By Truth About Deception

New research explores how individuals who betray their spouses think about their actions.

Essentially, this research tries to address what people were thinking as they started an affair.

The findings of the study reveal that individuals who start an affair:

  1. They tend to be unhappily married. They believe there are unresolved problems in their relationship.
  2. They also tend to have a fixed mindset when thinking about the problems they encounter in their marriage. They don’t think that their problems can be solved.
  3. They believe that they have a greater desire for passion and sexual novelty than their spouse does.
  4. They believe that sexual gratification is an important aspect of their lives.
  5. They tend to put their own concerns over consideration for what their spouse is experiencing.
  6. They don’t believe that divorce is an option.

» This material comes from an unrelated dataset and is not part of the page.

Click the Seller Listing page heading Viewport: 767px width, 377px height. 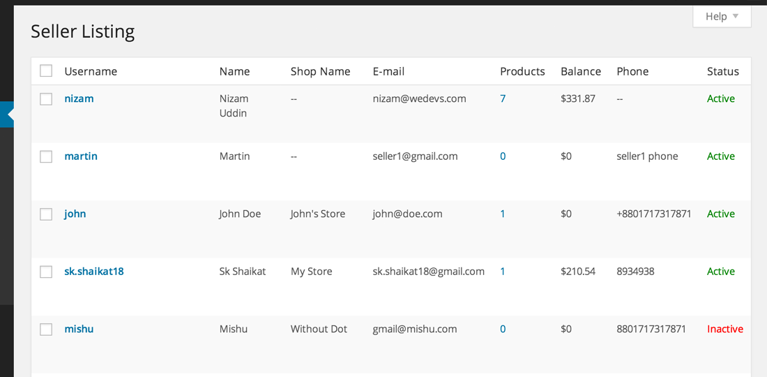tap(83, 31)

Individuals with the above mindset don’t necessarily set out to have an affair or recognize that their actions are putting them on the path to cheating.

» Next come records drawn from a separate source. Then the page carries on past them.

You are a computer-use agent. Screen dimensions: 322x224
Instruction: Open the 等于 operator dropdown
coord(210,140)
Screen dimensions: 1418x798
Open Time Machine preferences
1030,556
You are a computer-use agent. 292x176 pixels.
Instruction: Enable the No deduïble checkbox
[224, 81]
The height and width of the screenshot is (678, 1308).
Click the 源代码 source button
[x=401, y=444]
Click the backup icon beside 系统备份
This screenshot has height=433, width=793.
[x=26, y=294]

Instead, individuals may meet someone who is fun and interesting and start spending more time with that person. Increased time and activities lead to a greater sense of connection with the other person. Eventually, passion overrides reason and judgment. Again, people don’t see the affair coming, until after it happens.

However, once individuals cheat on their spouse, feelings of regret are common.

Source: Zapien, N. (2016). The Beginning of an Extra-Marital Affair: A Descriptive Phenomenological Psychological Study and Clinical Implications. Journal of Phenomenological Psychology, 47(2), 134-155.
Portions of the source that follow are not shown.